About this exercise:
Once you find the line with "Masse honoraire (181, 2060)" in the data that follows, repeat it and every line after it exactly, through the line with "Trophée honoraire (188, 2000)".

Top of Working data

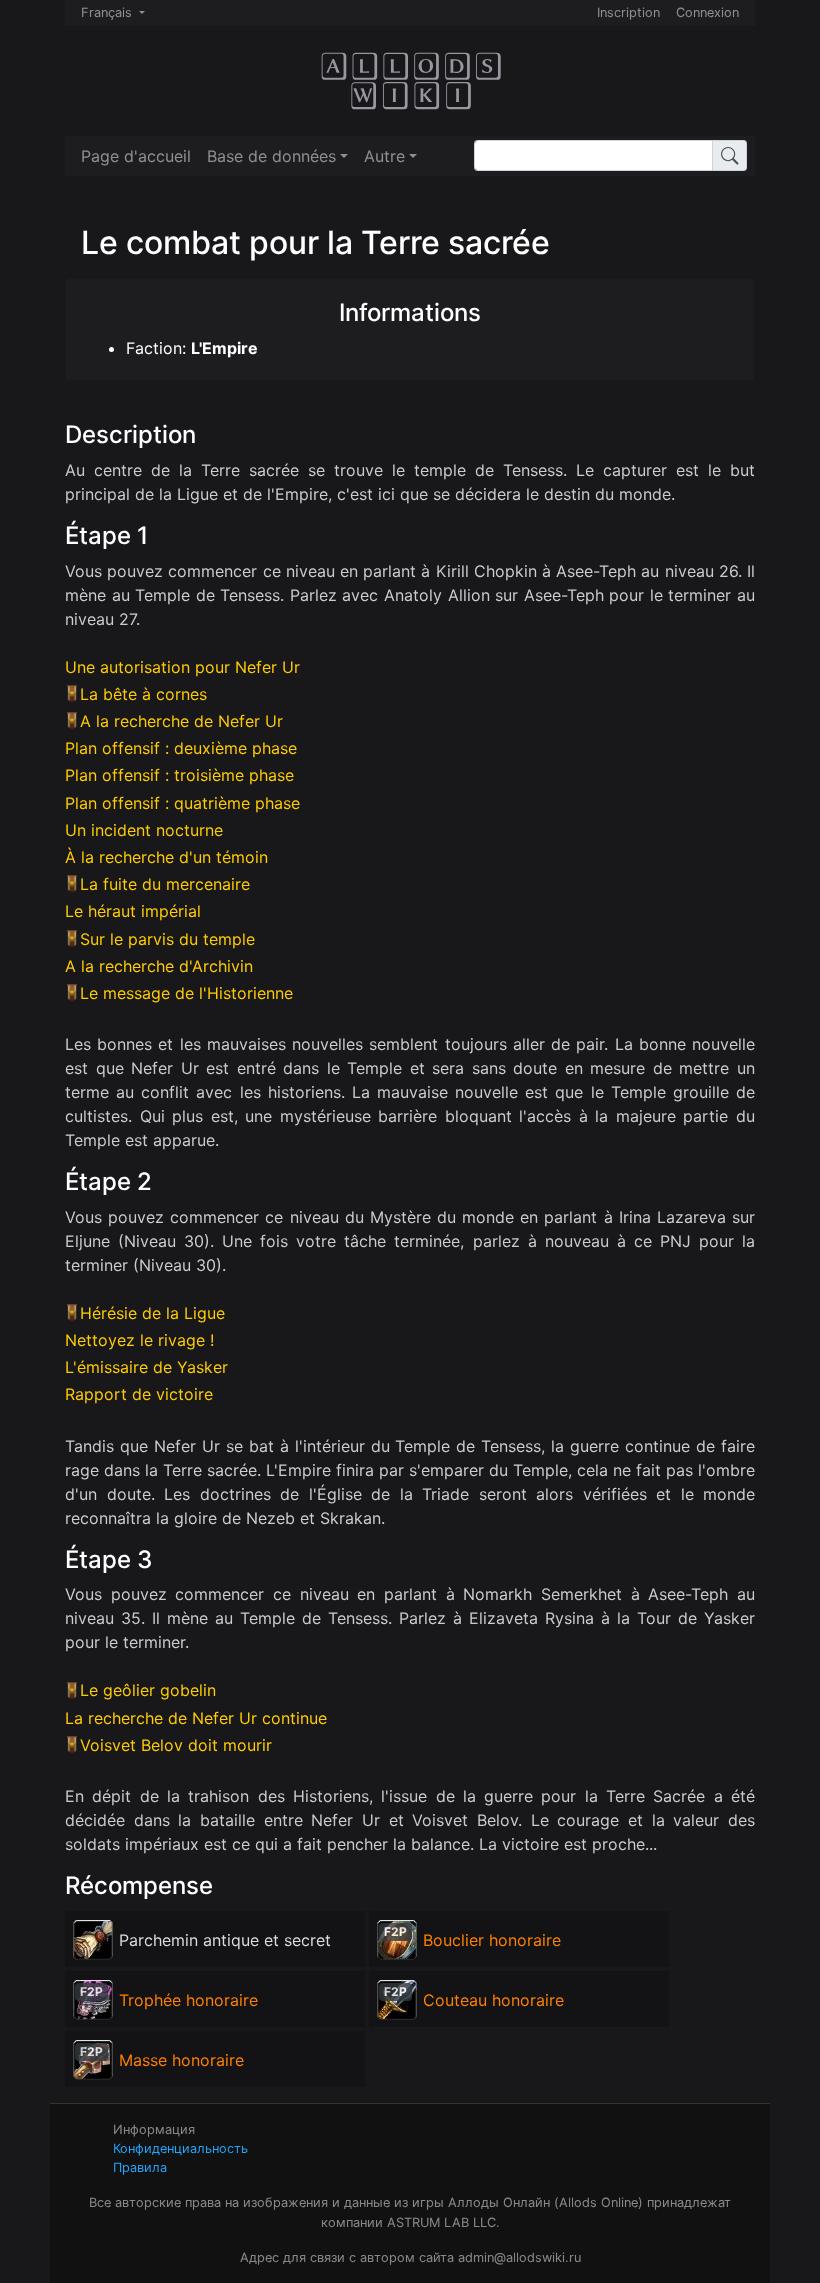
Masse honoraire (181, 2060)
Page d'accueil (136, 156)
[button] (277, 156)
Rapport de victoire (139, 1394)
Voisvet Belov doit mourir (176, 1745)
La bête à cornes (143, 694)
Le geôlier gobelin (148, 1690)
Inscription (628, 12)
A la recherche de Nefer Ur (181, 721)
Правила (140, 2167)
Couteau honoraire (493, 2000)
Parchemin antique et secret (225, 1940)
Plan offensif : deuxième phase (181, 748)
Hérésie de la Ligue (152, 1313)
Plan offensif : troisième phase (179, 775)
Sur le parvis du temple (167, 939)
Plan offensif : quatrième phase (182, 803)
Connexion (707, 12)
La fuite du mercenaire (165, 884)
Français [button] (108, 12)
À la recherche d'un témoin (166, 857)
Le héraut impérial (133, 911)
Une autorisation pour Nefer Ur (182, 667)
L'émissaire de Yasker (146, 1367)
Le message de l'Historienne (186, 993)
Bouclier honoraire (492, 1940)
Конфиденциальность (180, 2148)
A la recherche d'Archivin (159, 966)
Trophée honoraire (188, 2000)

Bottom of Working data
Top of Working data

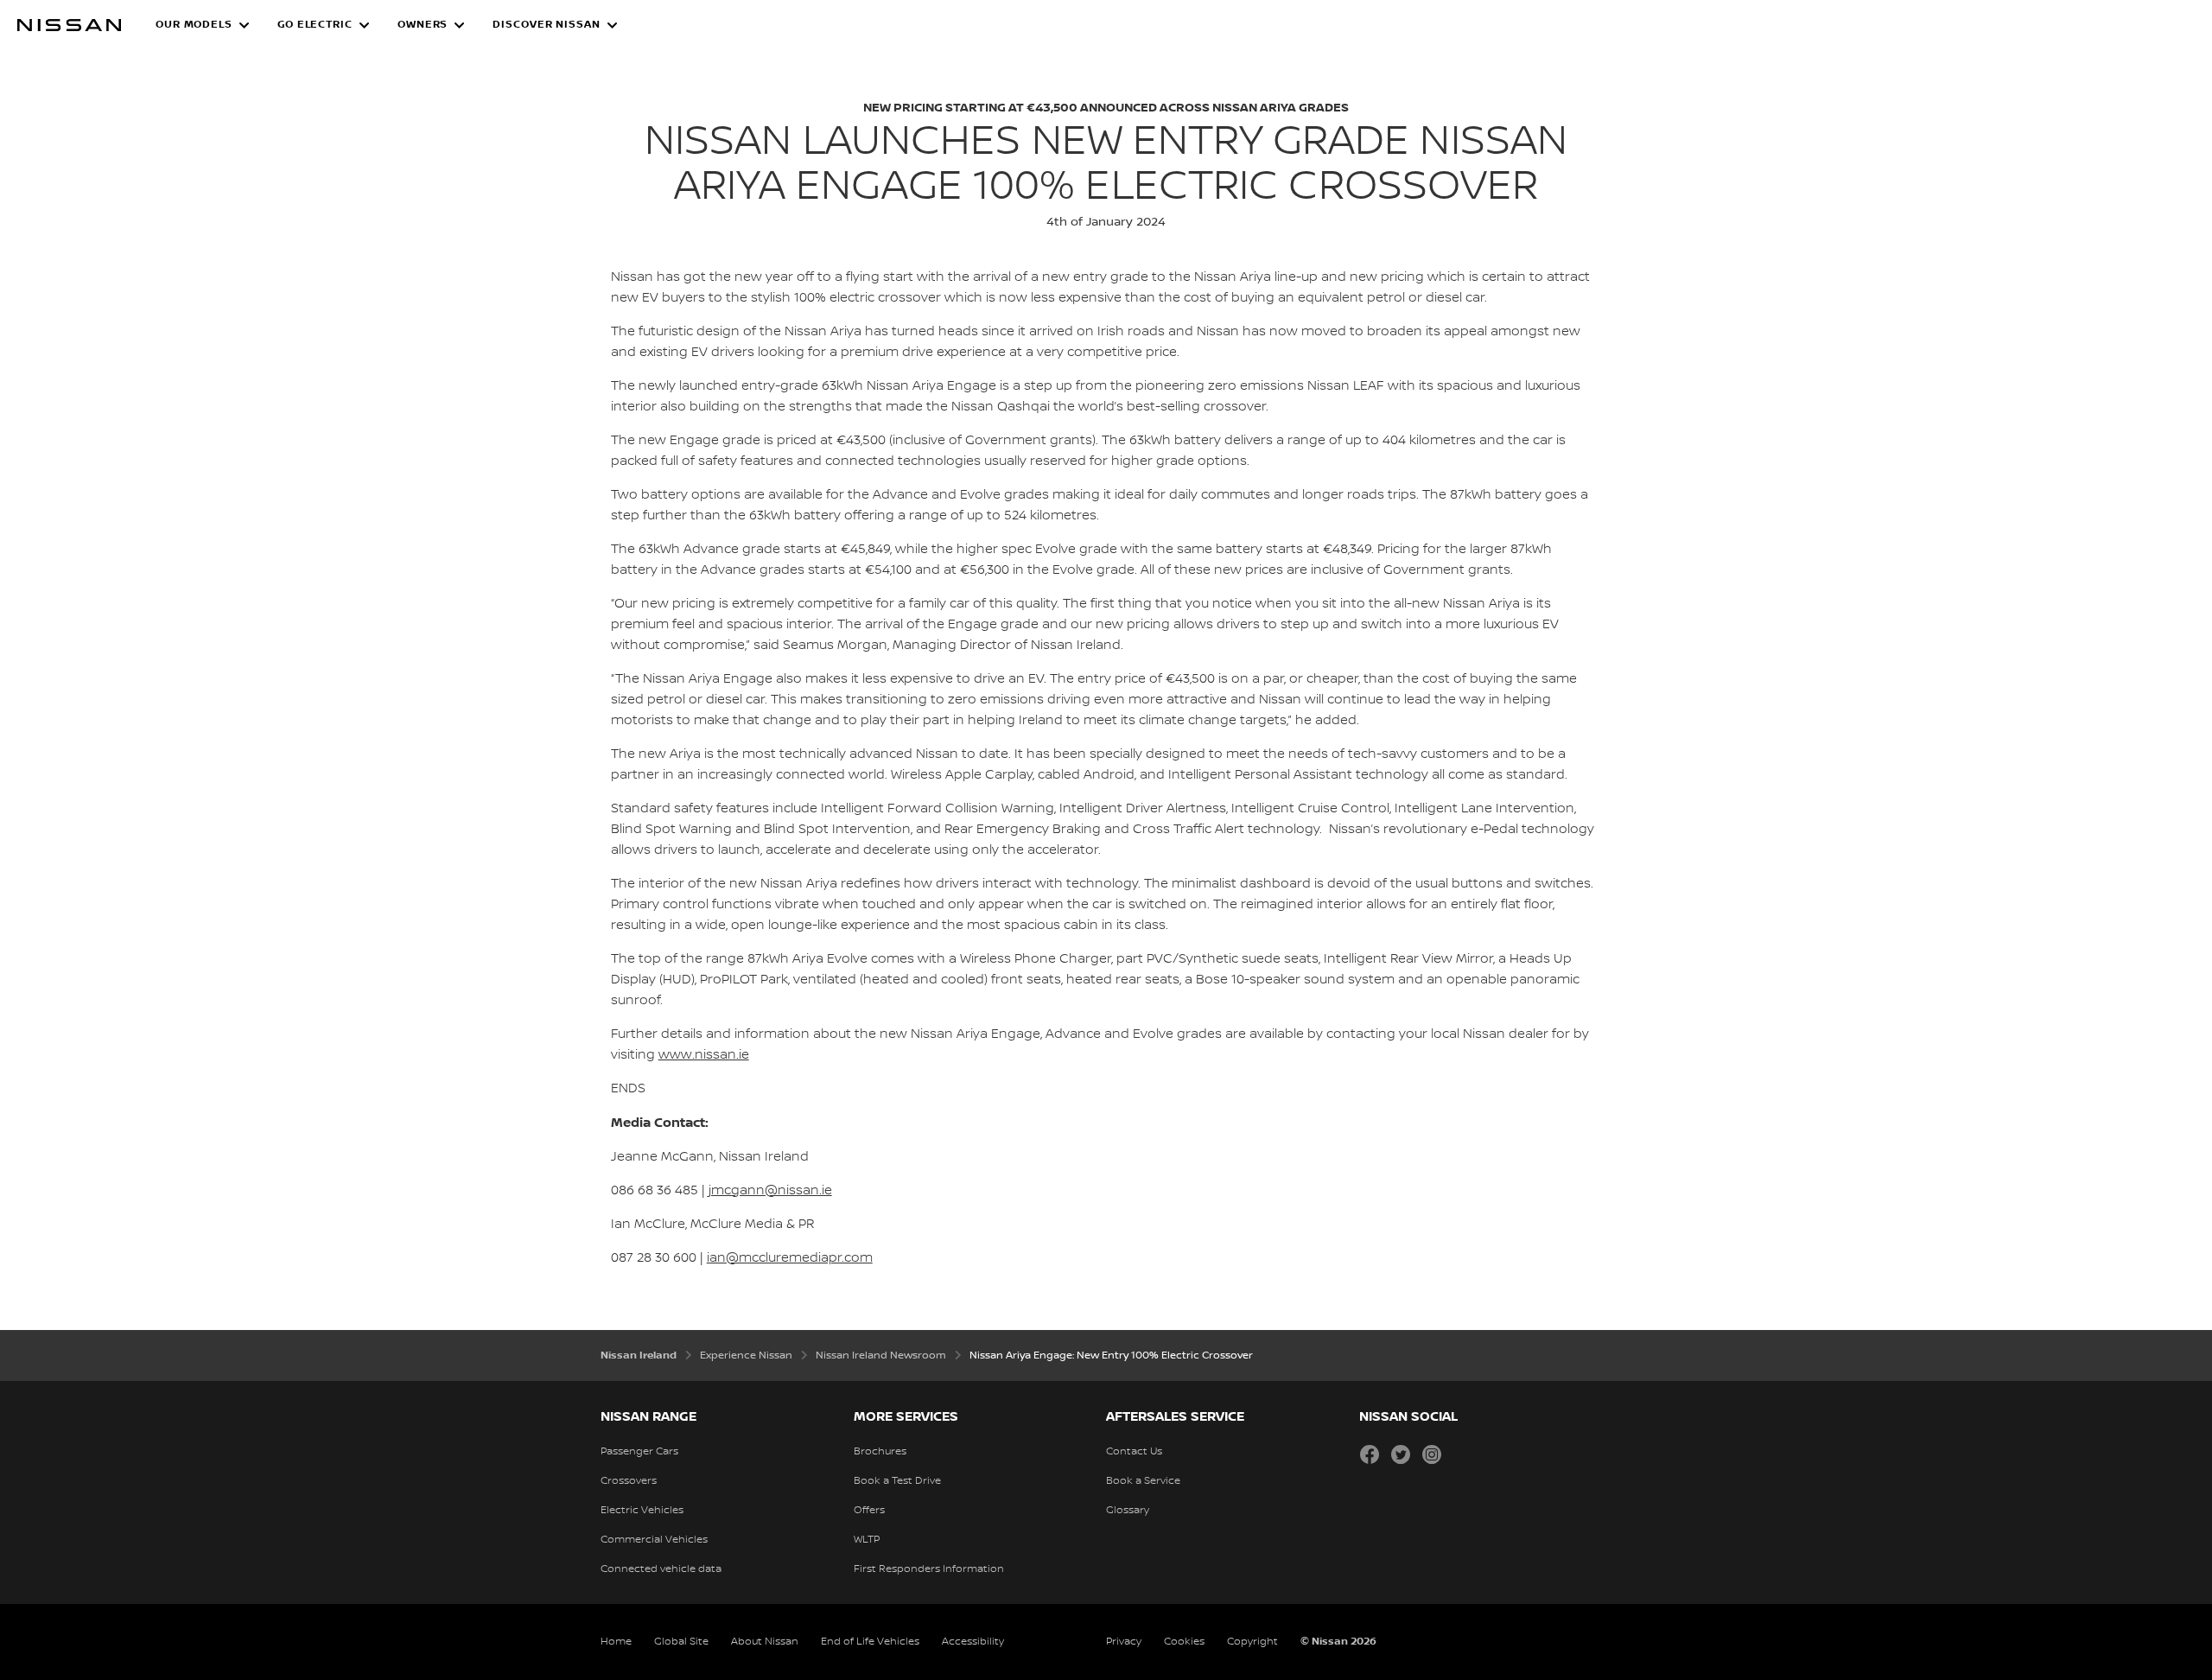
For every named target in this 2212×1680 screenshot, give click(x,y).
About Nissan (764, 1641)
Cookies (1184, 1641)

Bottom of Working data

Completed exercise:
Masse honoraire (181, 2060)
Page d'accueil (136, 156)
[button] (277, 156)
Rapport de victoire (139, 1394)
Voisvet Belov doit mourir (176, 1745)
La bête à cornes (143, 694)
Le geôlier gobelin (148, 1690)
Inscription (628, 12)
A la recherche de Nefer Ur (181, 721)
Правила (140, 2167)
Couteau honoraire (493, 2000)
Parchemin antique et secret (225, 1940)
Plan offensif : deuxième phase (181, 748)
Hérésie de la Ligue (152, 1313)
Plan offensif : troisième phase (179, 775)
Sur le parvis du temple (167, 939)
Plan offensif : quatrième phase (182, 803)
Connexion (707, 12)
La fuite du mercenaire (165, 884)
Français [button] (108, 12)
À la recherche d'un témoin (166, 857)
Le héraut impérial (133, 911)
Une autorisation pour Nefer Ur (182, 667)
L'émissaire de Yasker (146, 1367)
Le message de l'Historienne (186, 993)
Bouclier honoraire (492, 1940)
Конфиденциальность (180, 2148)
A la recherche d'Archivin (159, 966)
Trophée honoraire (188, 2000)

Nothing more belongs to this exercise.